Records for processing:
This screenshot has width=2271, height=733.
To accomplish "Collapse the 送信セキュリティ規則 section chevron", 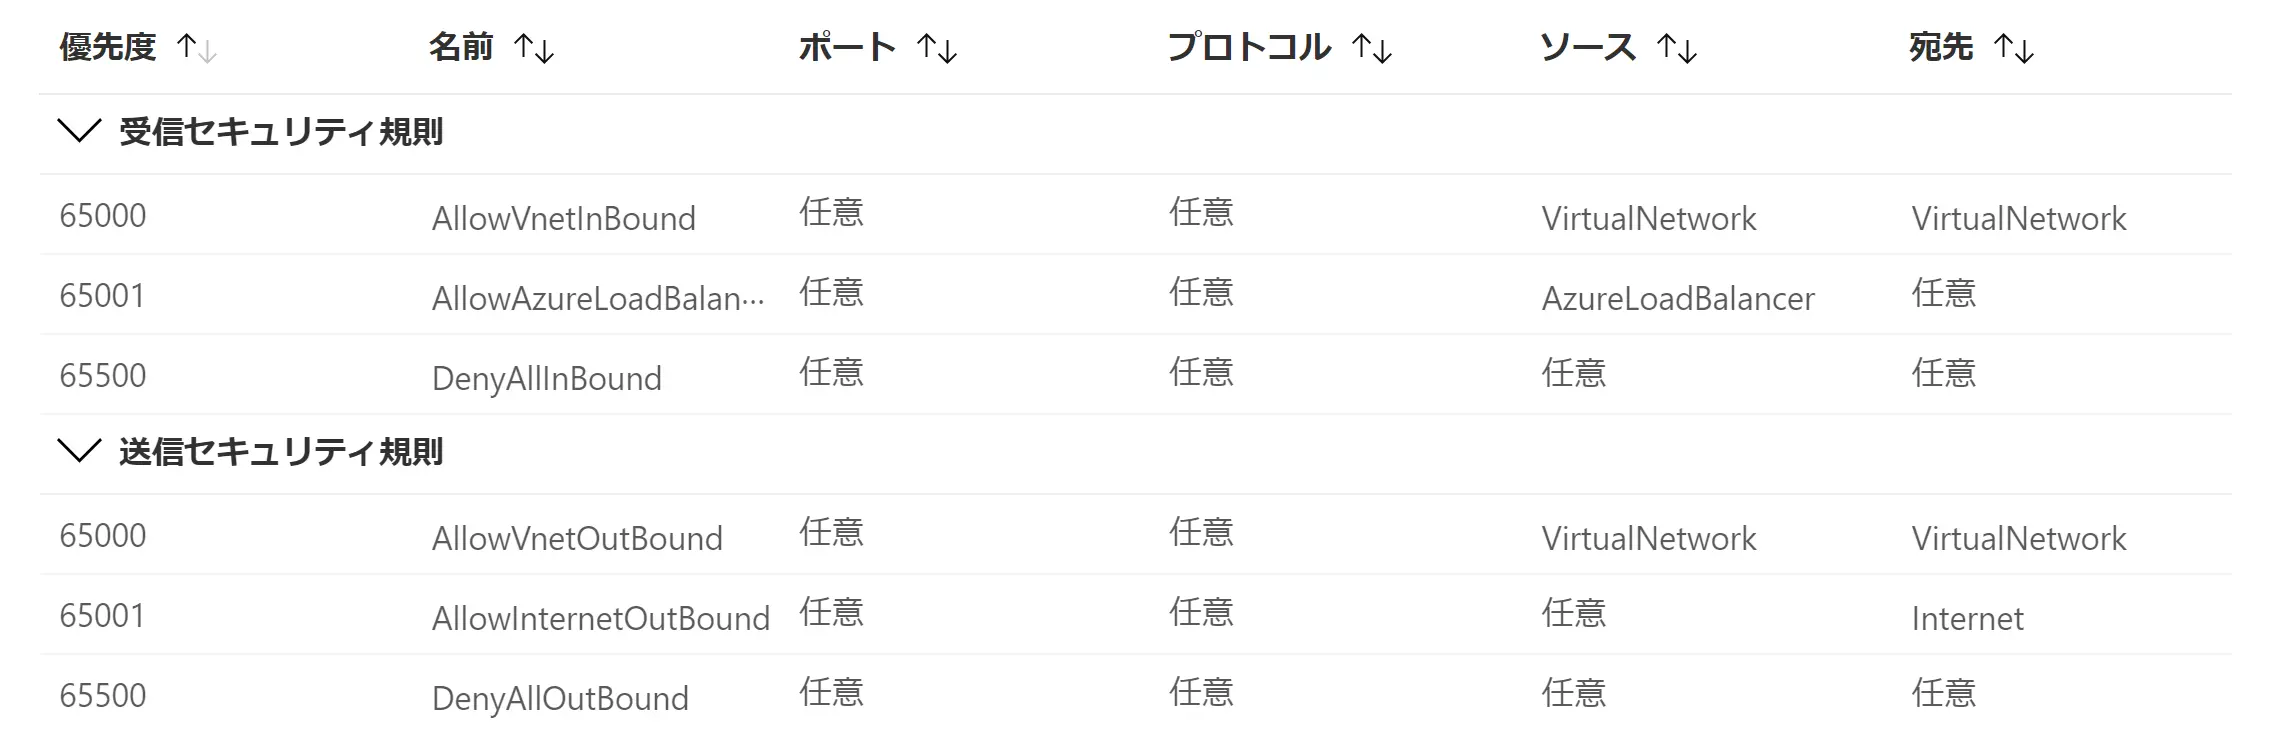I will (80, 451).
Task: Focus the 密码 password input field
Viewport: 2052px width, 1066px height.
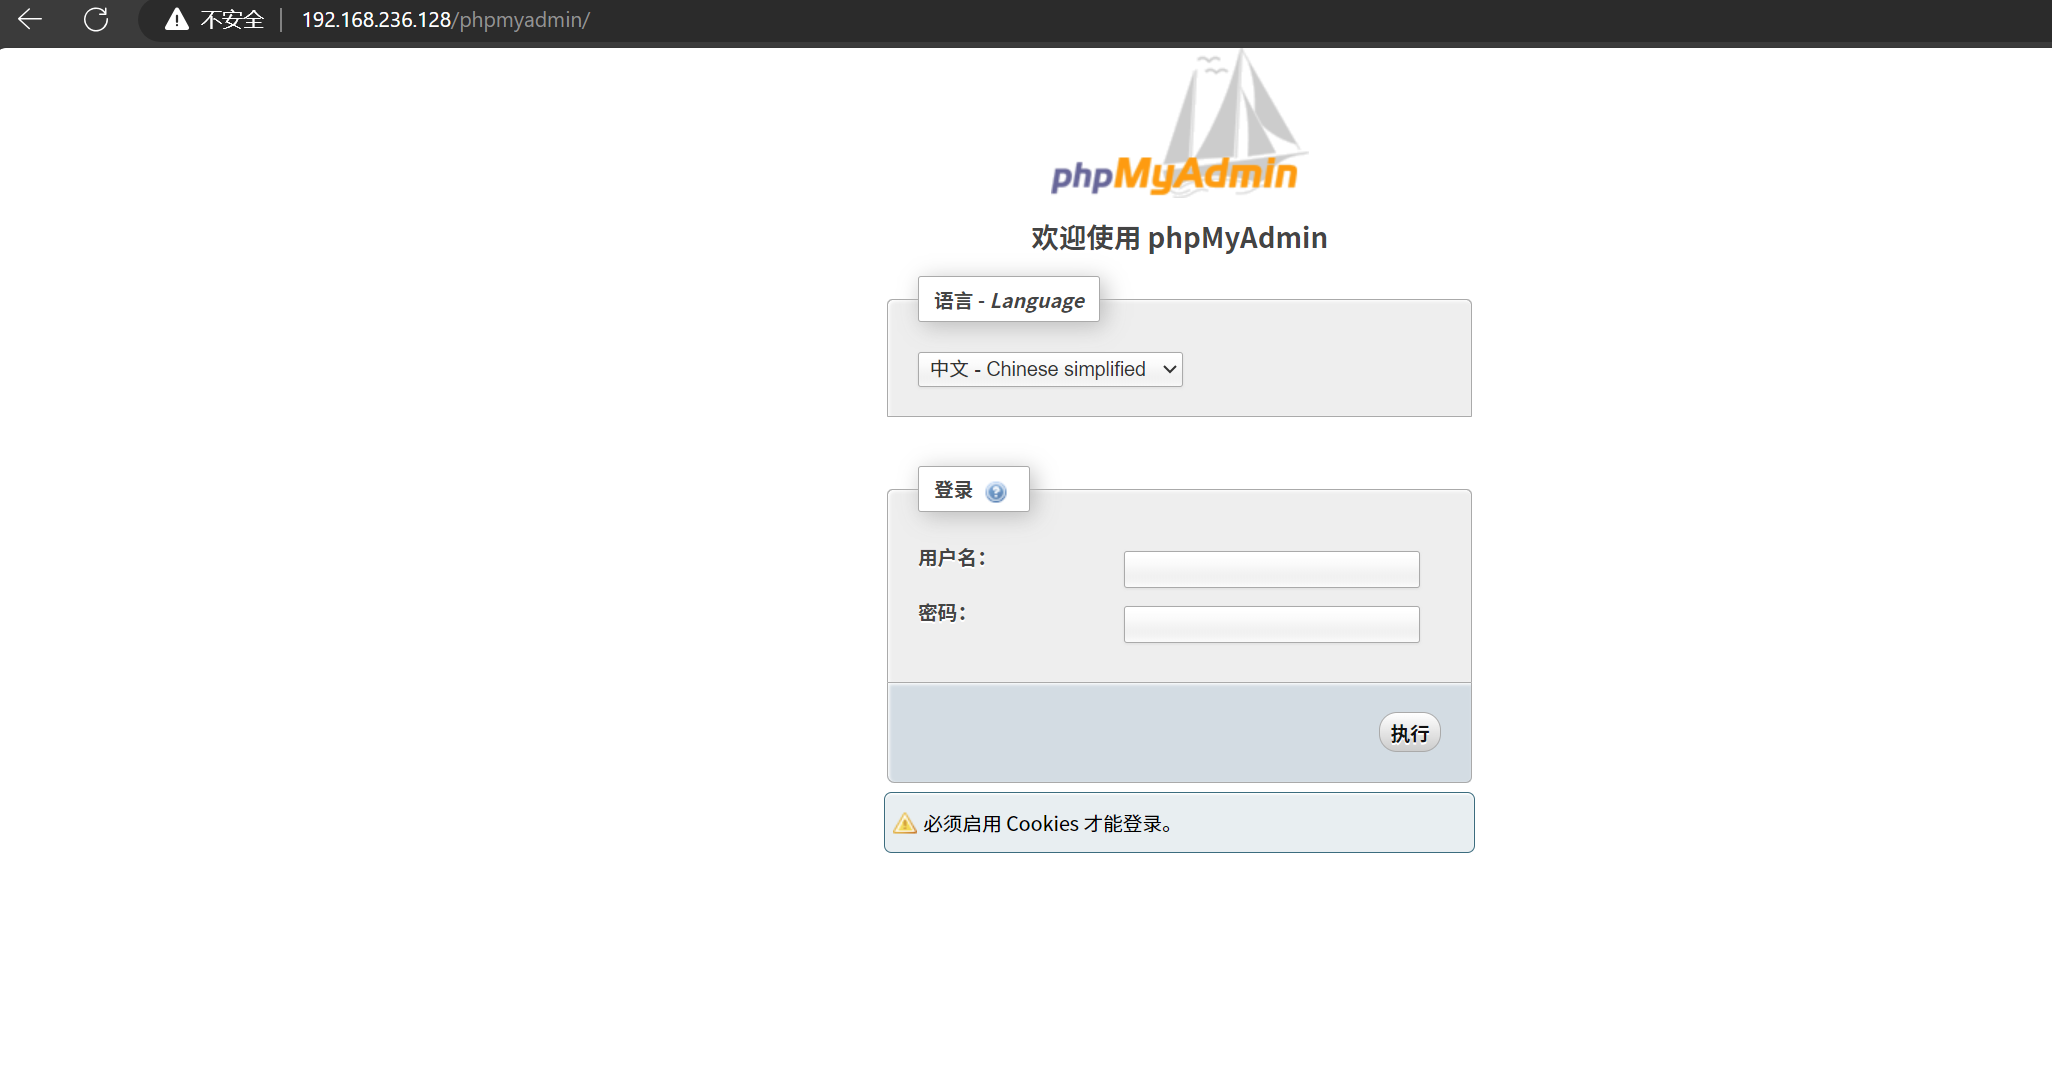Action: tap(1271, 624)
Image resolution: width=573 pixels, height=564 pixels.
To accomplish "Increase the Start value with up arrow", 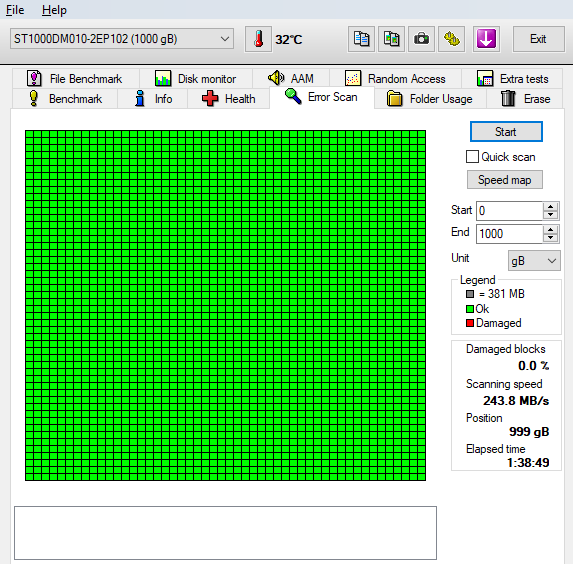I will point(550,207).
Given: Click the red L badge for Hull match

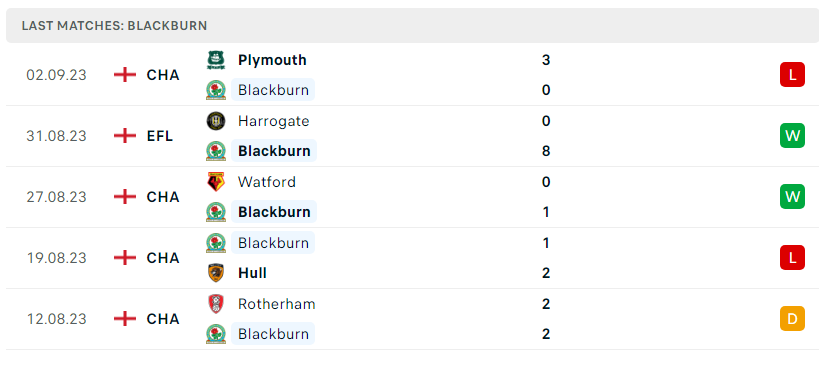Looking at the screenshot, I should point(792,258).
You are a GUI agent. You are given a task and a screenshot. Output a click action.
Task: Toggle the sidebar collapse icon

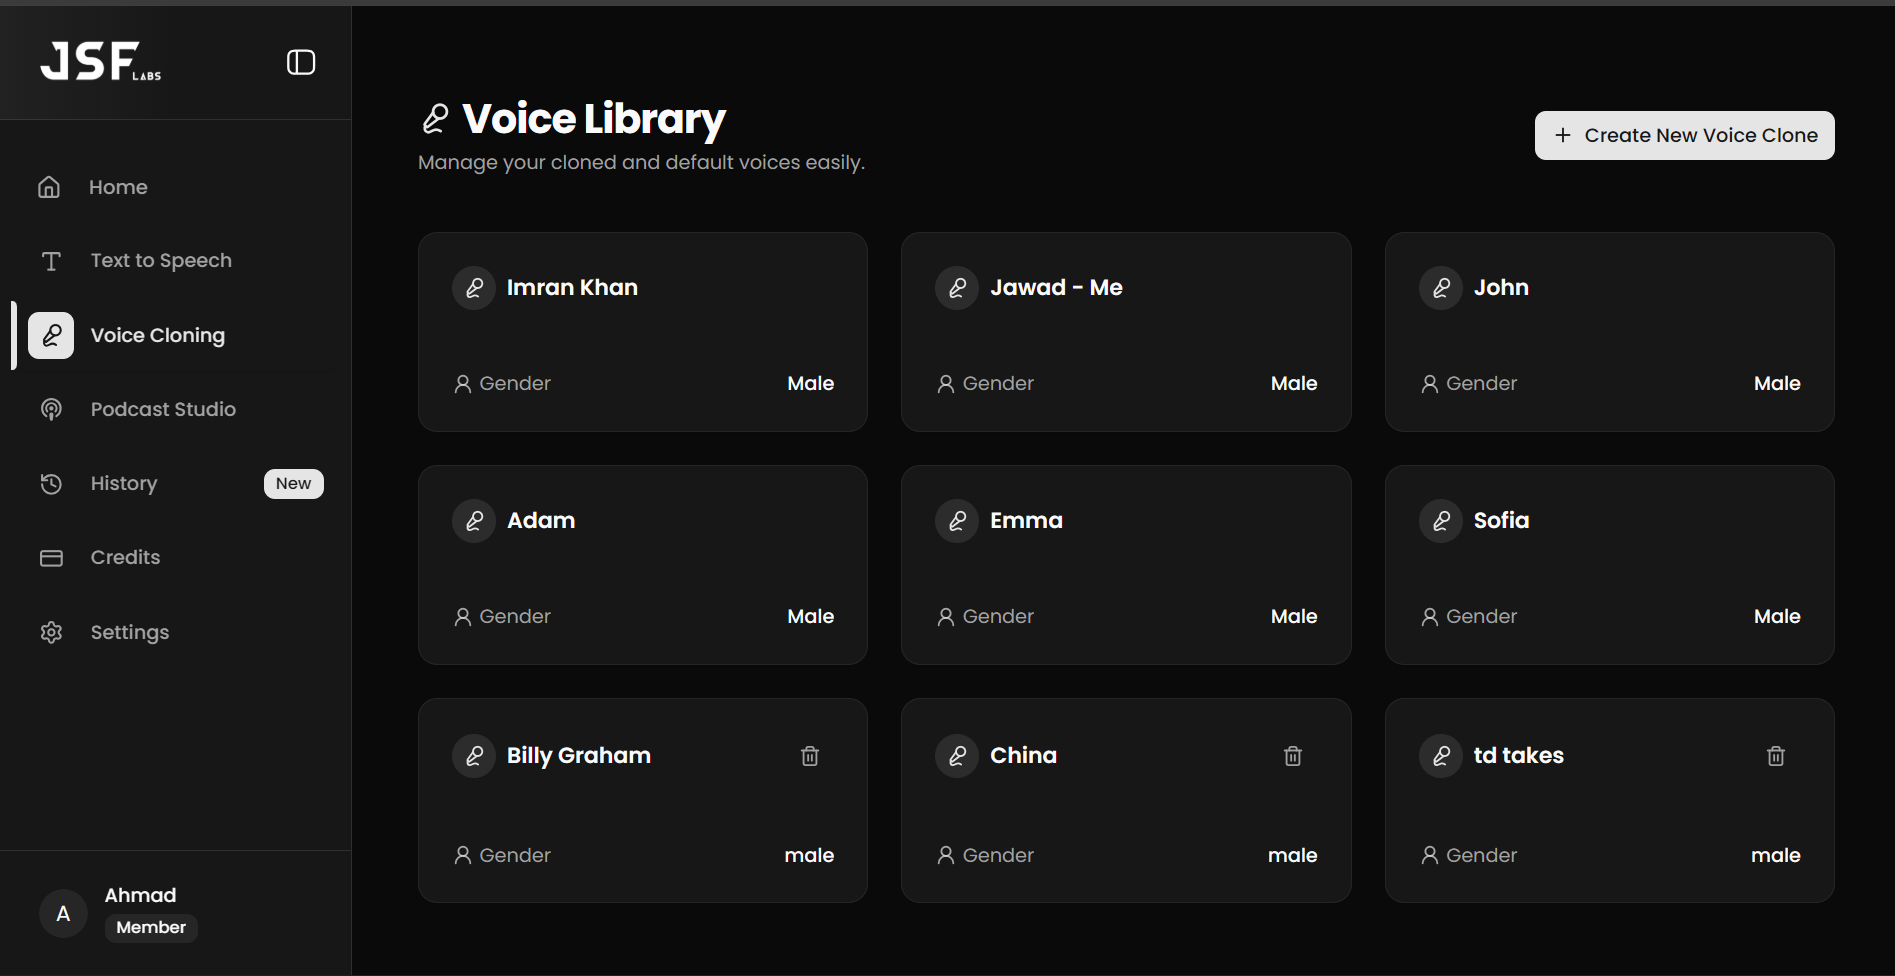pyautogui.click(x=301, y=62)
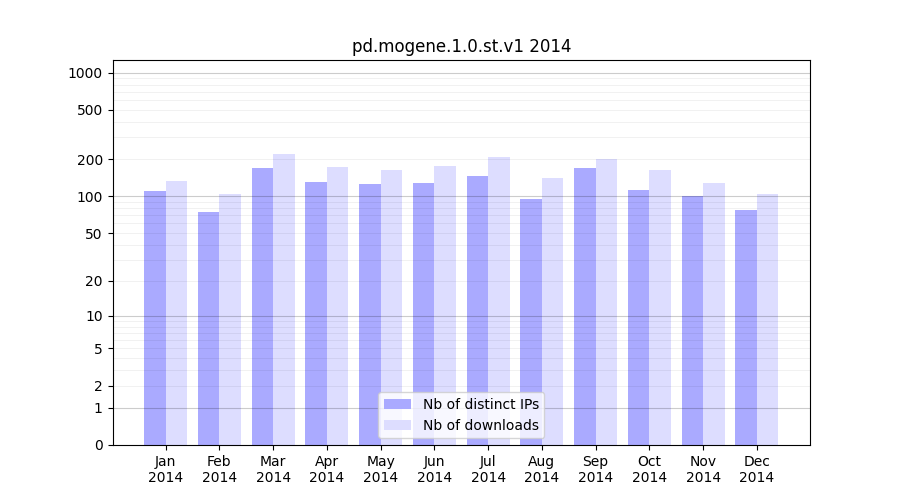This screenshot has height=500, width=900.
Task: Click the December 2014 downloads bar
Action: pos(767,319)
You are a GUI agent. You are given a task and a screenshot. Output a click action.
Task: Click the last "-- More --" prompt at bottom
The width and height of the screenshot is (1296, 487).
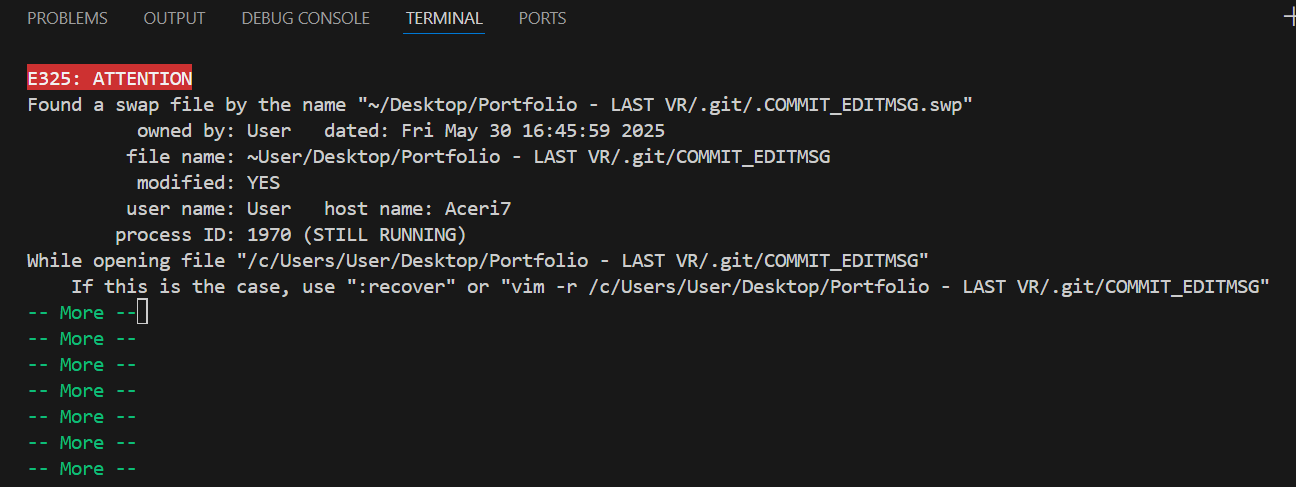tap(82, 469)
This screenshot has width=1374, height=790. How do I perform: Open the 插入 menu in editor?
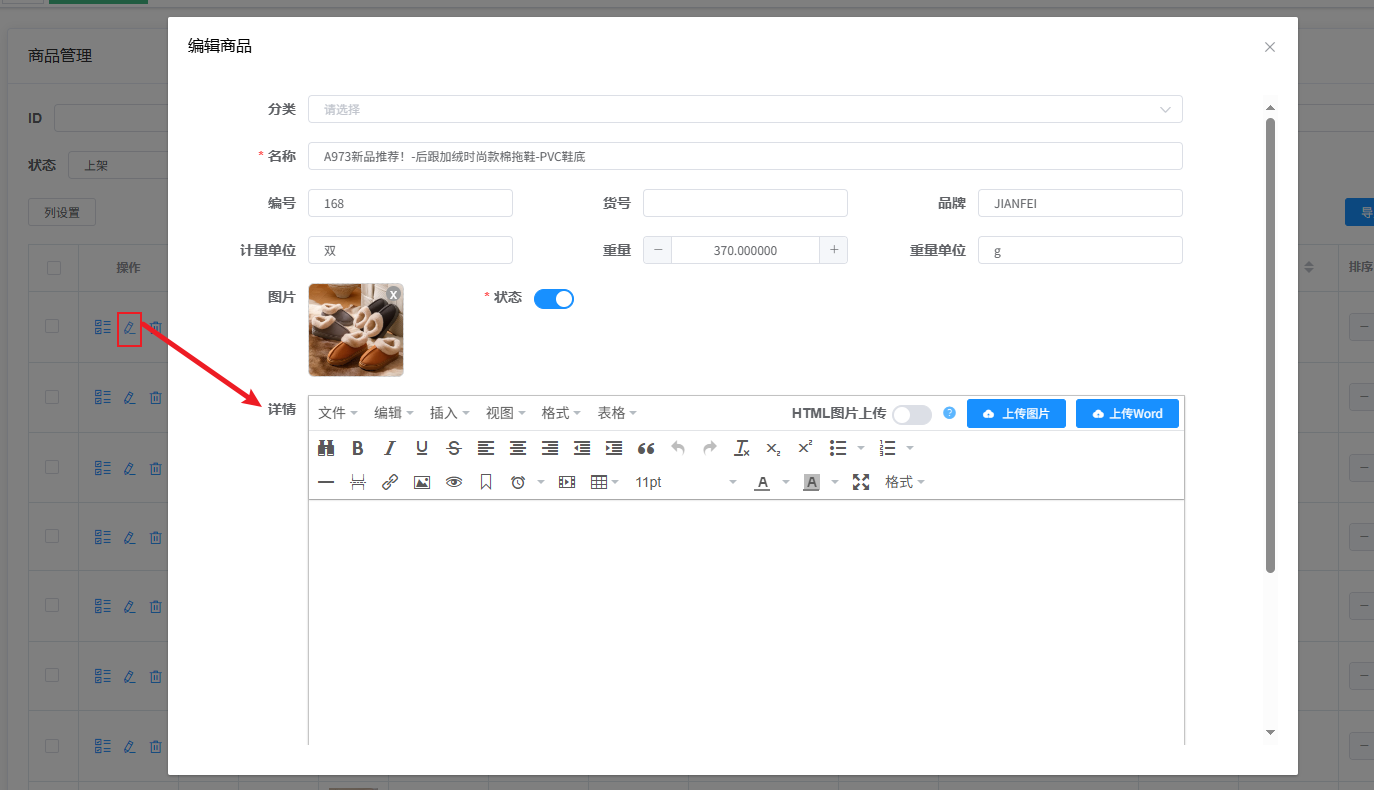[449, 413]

Exercise prompt: Beginning with the line that holds "This screenshot has width=1374, height=790." and continuing to the end of the entries above, set down each line exactly, both ends included; include no pictures.

Task solution:
This screenshot has width=1374, height=790. How do I perform: Open the 插入 menu in editor?
[449, 413]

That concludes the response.